Pamela R. Pretorius, Lisa M. Baye, Darryl Y. Nishimura, Charles C. Searby, Kevin Bugge, Baoli Yang, Robert F. Mullins, Edwin M. Stone, Val C. Sheffield, Diane C. Slusarski | March 19, 2010 | https://doi.org/10.1371/journal.pgen.1000884
Abstract
Bardet-Biedl Syndrome (BBS) is a heterogeneous syndromic form of retinal degeneration. We have identified a novel transcript of a known BBS gene, BBS3 (ARL6), which includes an additional exon. This transcript, BBS3L, is evolutionally conserved and is expressed predominantly in the eye, suggesting a specialized role in vision. Using antisense oligonucleotide knockdown in zebrafish, we previously demonstrated that bbs3 knockdown results in the cardinal features of BBS in zebrafish, including defects to the ciliated Kupffer's Vesicle and delayed retrograde melanosome transport. Unlike bbs3, knockdown of bbs3L does not result in Kupffer's Vesicle or melanosome transport defects, rather its knockdown leads to impaired visual function and mislocalization of the photopigment green cone opsin. Moreover, BBS3L RNA, but not BBS3 RNA, is sufficient to rescue both the vision defect as well as green opsin localization in the zebrafish retina. In order to demonstrate a role for Bbs3L function in the mammalian eye, we generated a Bbs3L-null mouse that presents with disruption of the normal photoreceptor architecture.
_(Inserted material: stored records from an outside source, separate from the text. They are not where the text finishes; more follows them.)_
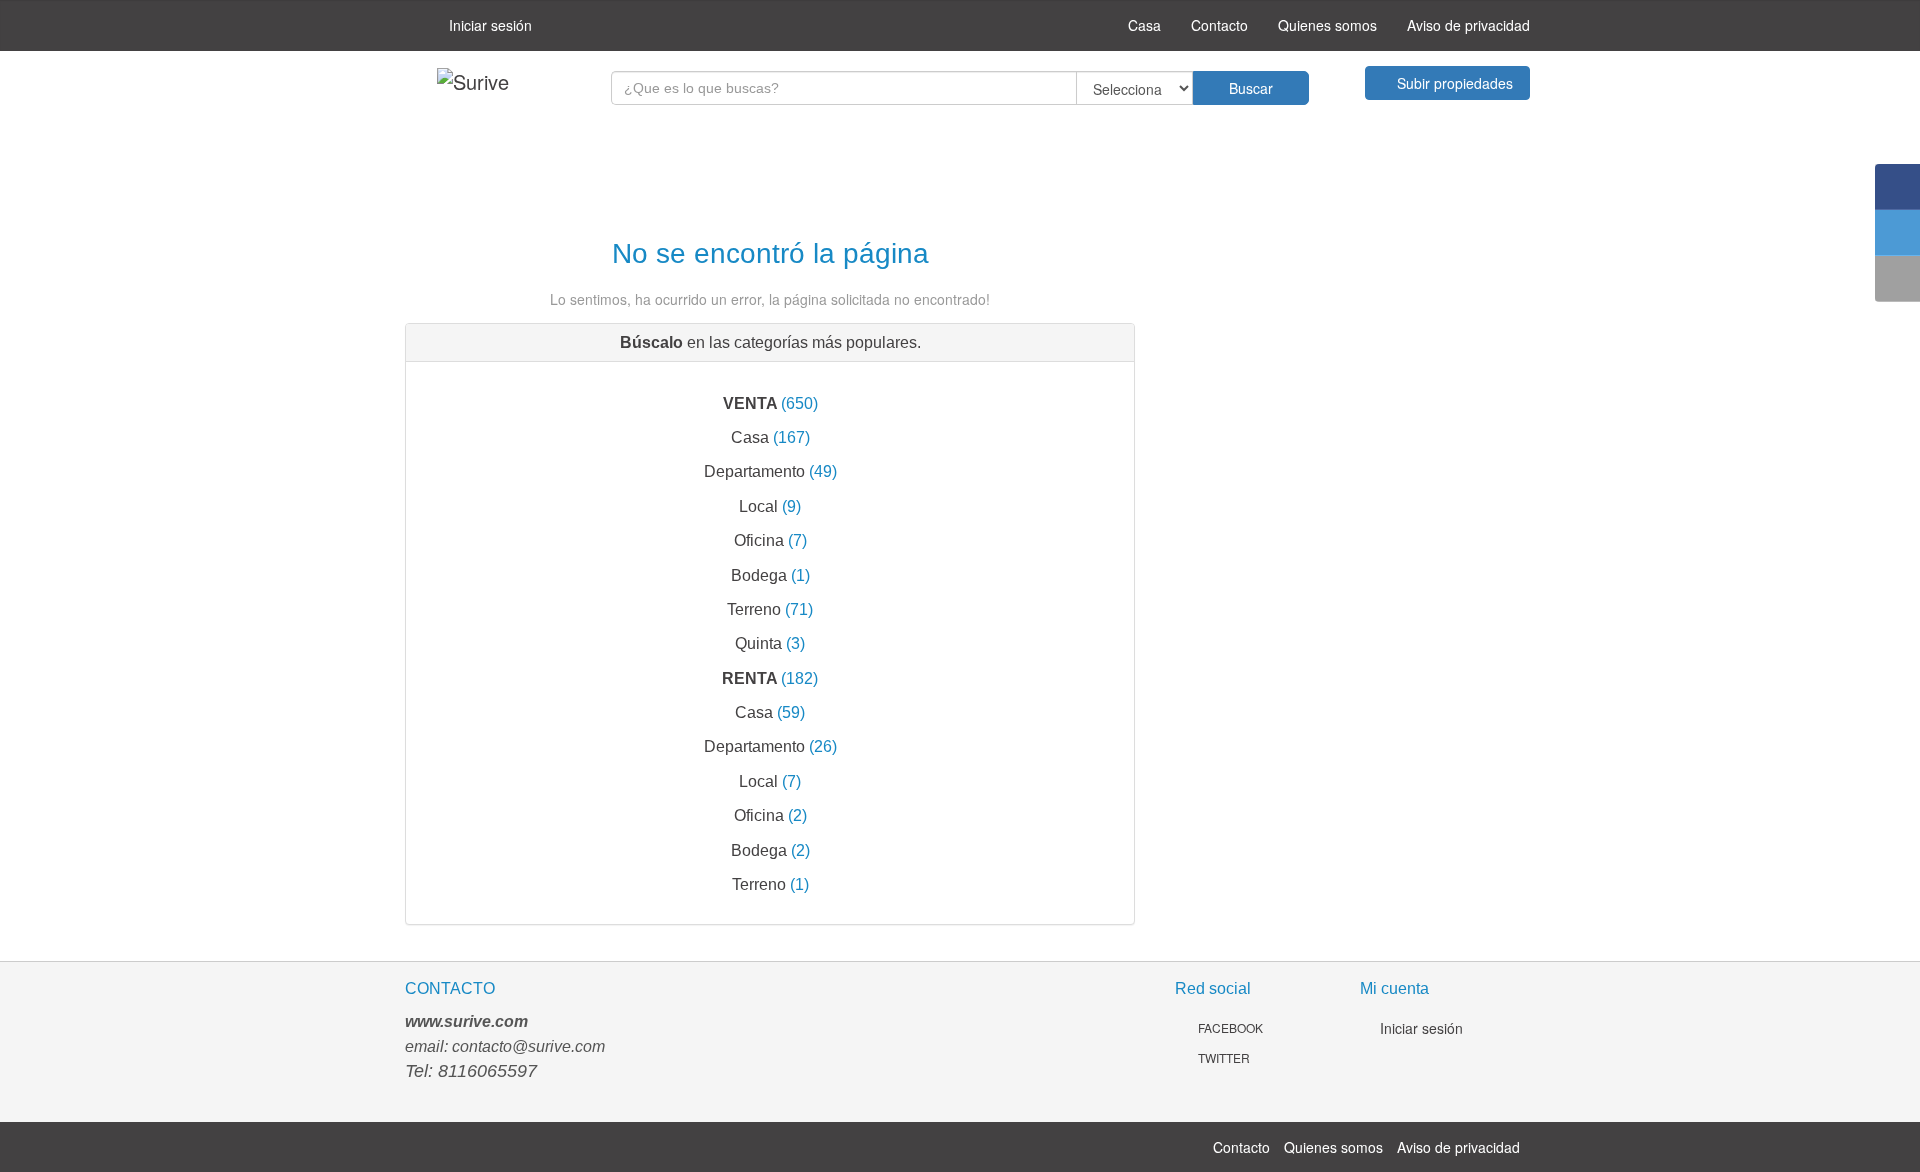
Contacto (1219, 25)
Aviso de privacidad (1468, 25)
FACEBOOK (1229, 1027)
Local (758, 506)
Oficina (759, 540)
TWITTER (1222, 1057)
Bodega (759, 575)
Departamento (754, 471)
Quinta (758, 643)
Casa (1142, 25)
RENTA (749, 678)
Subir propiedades (1453, 83)
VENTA (750, 403)
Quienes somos (1327, 25)
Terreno (754, 609)
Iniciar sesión (488, 25)
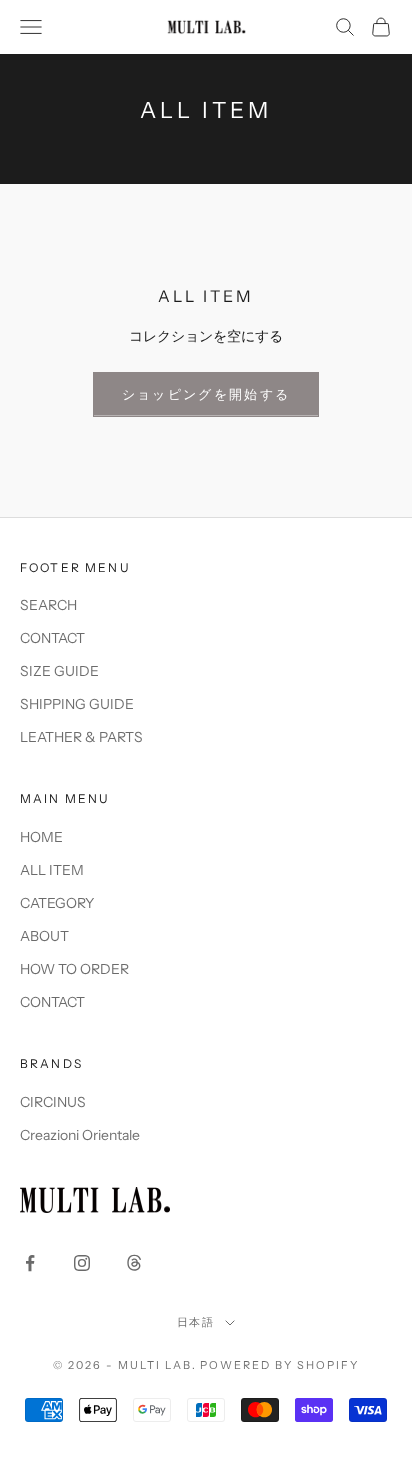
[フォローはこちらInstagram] (82, 1263)
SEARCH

Bbs3L-null mice lack key features of previously published Bbs-null mice, including obesity. These data demonstrate that the BBS3L transcript is required for proper retinal function and organization.
Author Summary
Retinitis pigmentosa (RP), a disorder of retinal degeneration resulting in blindness, occurs due to mutations in dozens of different genes encoding proteins with highly diverse functions. To date, there are no effective therapies to delay or arrest retinal degeneration. RP places a large burden on affected families and on society as a whole. We have studied a syndromic form of RP known as Bardet-Biedl Syndrome (BBS), which leads to degeneration of the photoreceptor cells and is associated with non-vision abnormalities including obesity, hypertension, diabetes, and congenital abnormalities of the kidney, heart, and limbs. In this study we utilized two model systems, the zebrafish and mouse, to evaluate the function of a specific form of BBS (BBS3). We have identified a novel protein product of the BBS3 gene and demonstrated that functional and structural abnormalities of the eye occur when this form of BBS3 is absent. This finding is of significance because it indicates that BBS3 mutations can lead to non-syndromic blindness, as well as blindness associated with other clinical features. This work also indicates that treatment of BBS3 blindness will require replacement of a specific form of the BBS3 gene.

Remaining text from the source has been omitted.